START Exercise data

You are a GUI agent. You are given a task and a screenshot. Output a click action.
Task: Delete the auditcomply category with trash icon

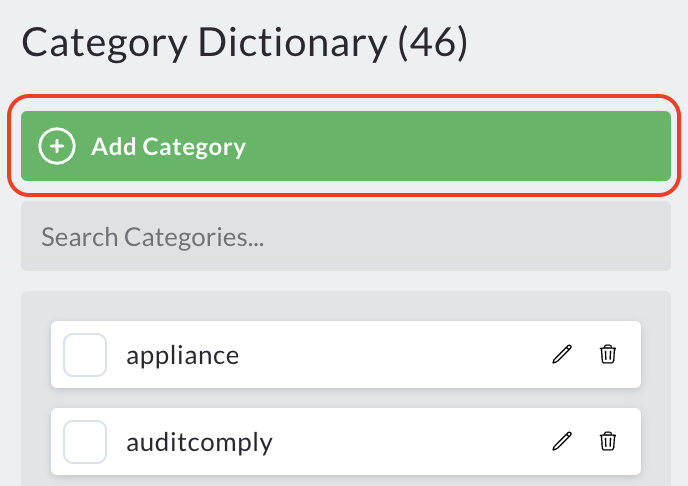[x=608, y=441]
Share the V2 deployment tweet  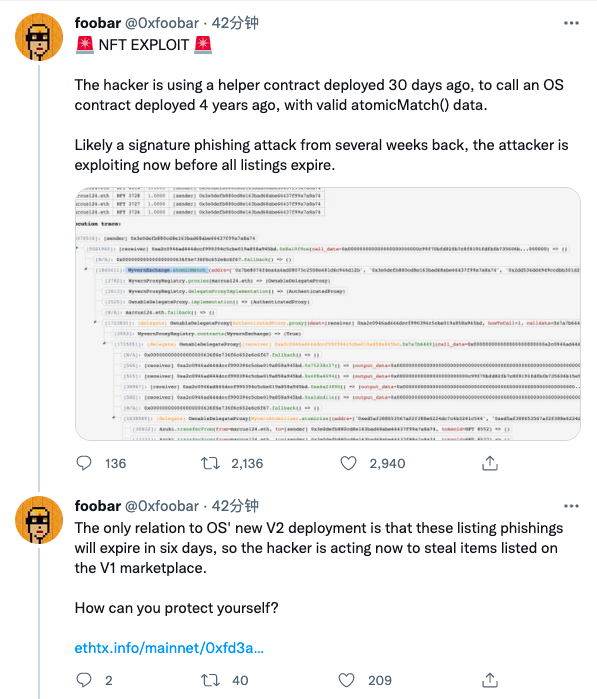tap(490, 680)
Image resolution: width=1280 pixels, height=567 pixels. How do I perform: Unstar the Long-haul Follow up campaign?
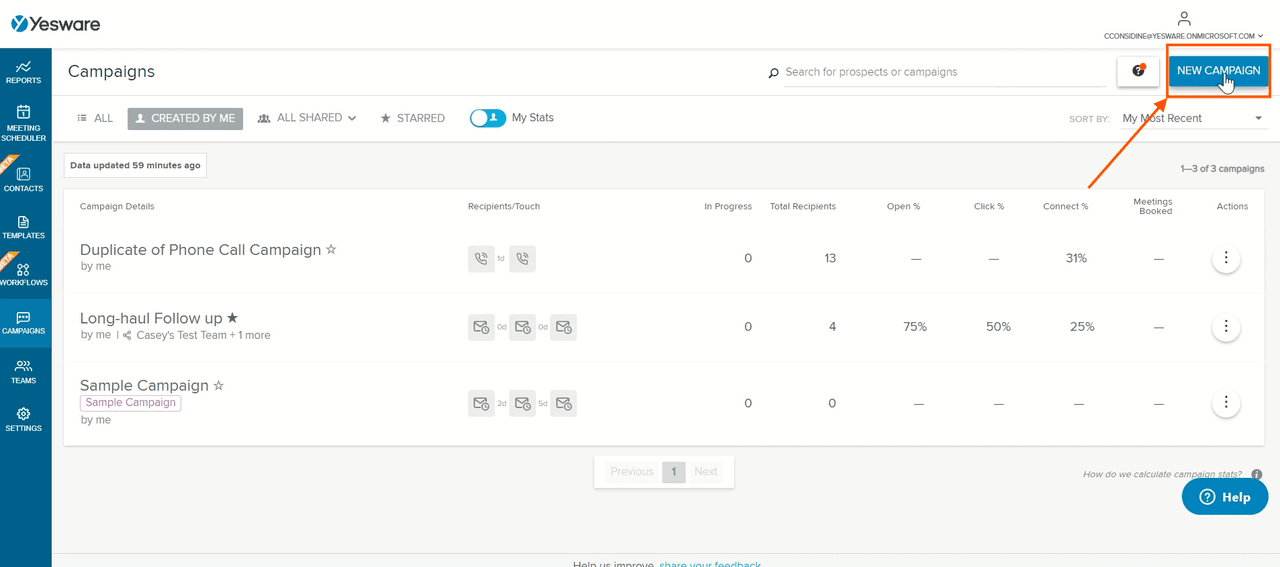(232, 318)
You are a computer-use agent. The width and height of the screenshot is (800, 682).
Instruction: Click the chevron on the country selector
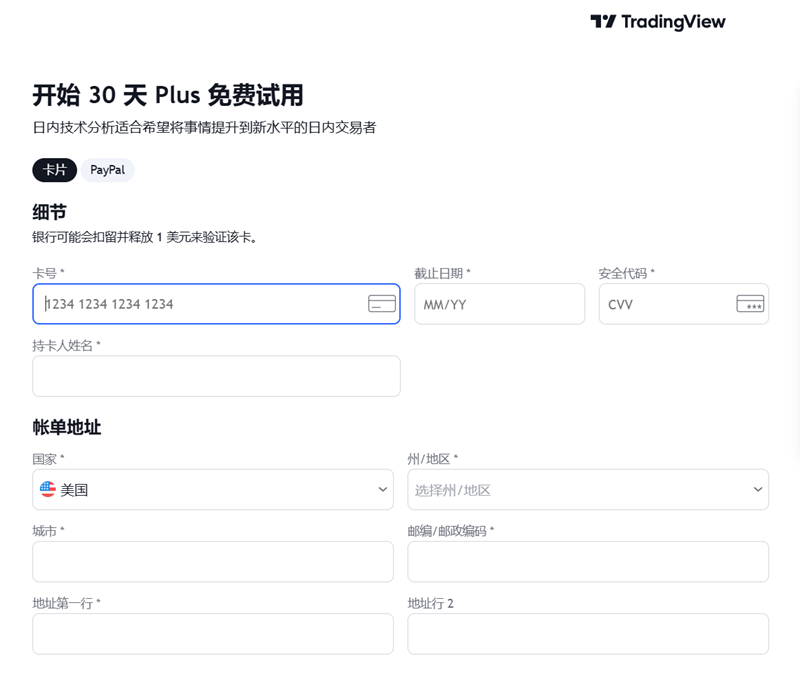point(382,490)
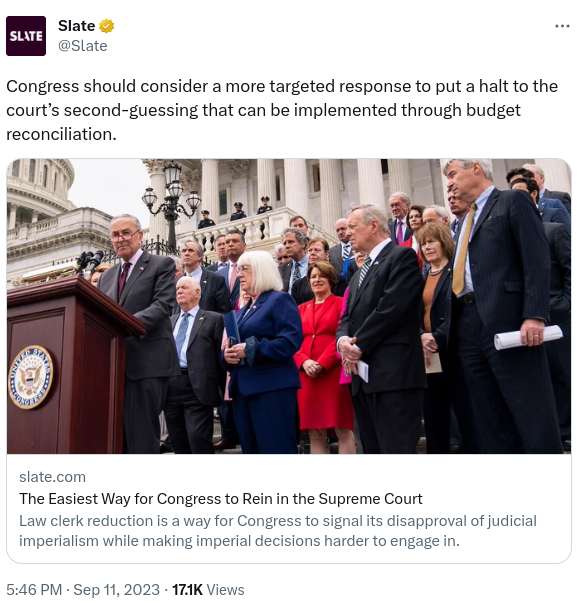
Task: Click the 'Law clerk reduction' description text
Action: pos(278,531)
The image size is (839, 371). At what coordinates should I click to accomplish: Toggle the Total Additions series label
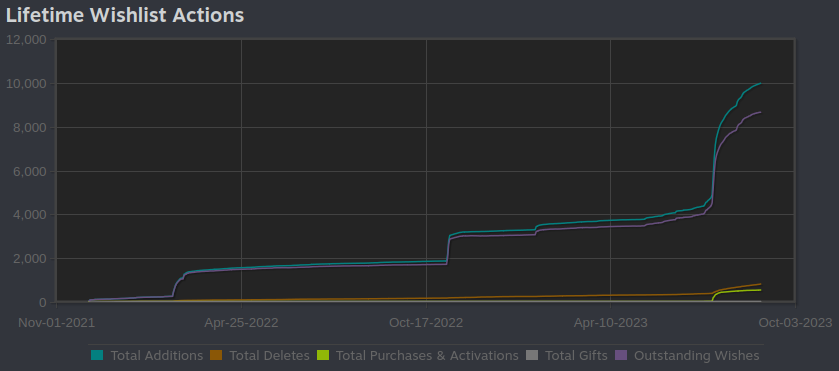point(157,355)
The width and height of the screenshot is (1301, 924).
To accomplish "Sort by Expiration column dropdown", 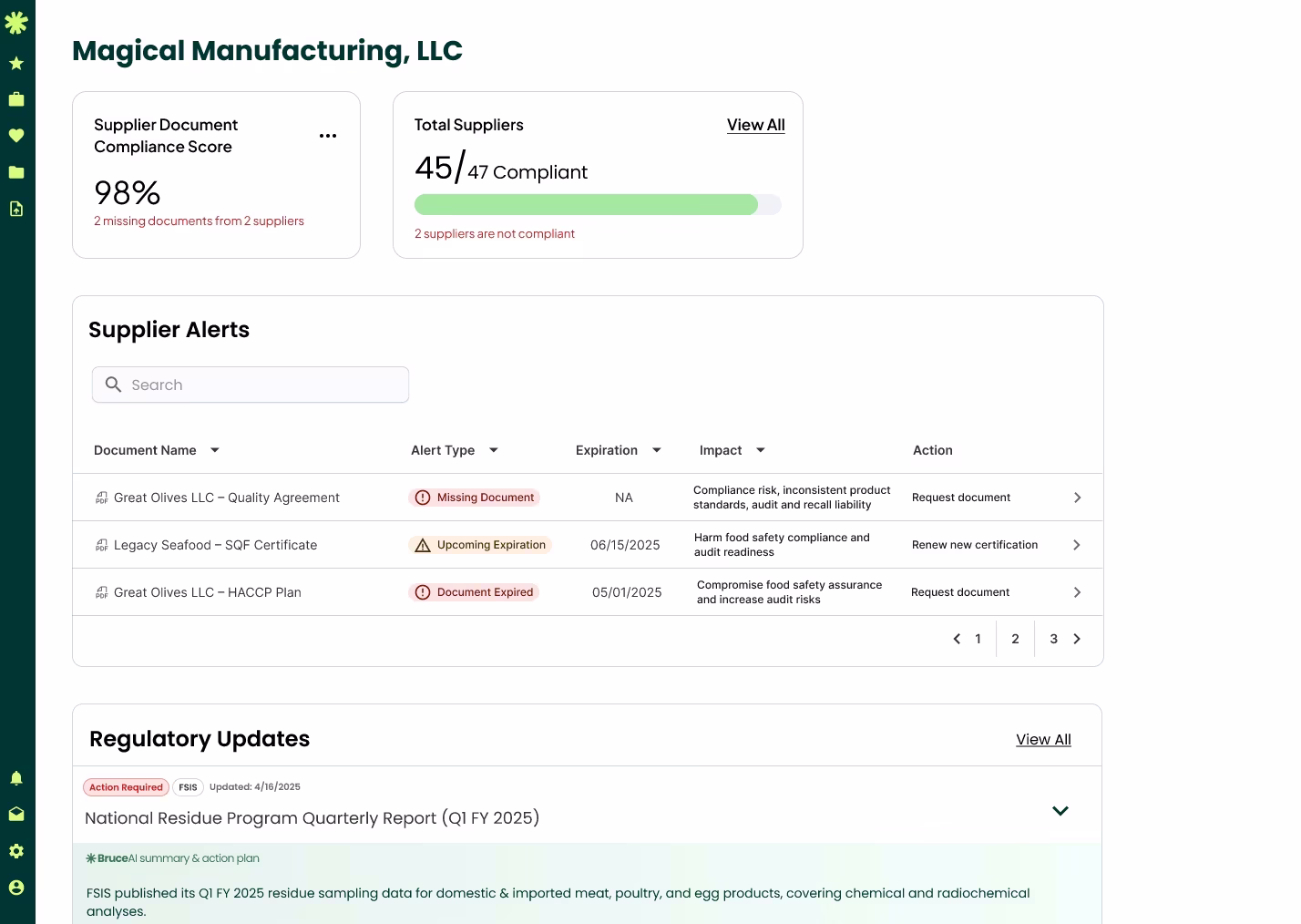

END Exercise data

Keep pictures out and return the lines from the one containing "The width and height of the screenshot is (1301, 924)." through the end of the listing, both included, character for character.

## Result below
The width and height of the screenshot is (1301, 924).
To accomplish "Sort by Expiration column dropdown", 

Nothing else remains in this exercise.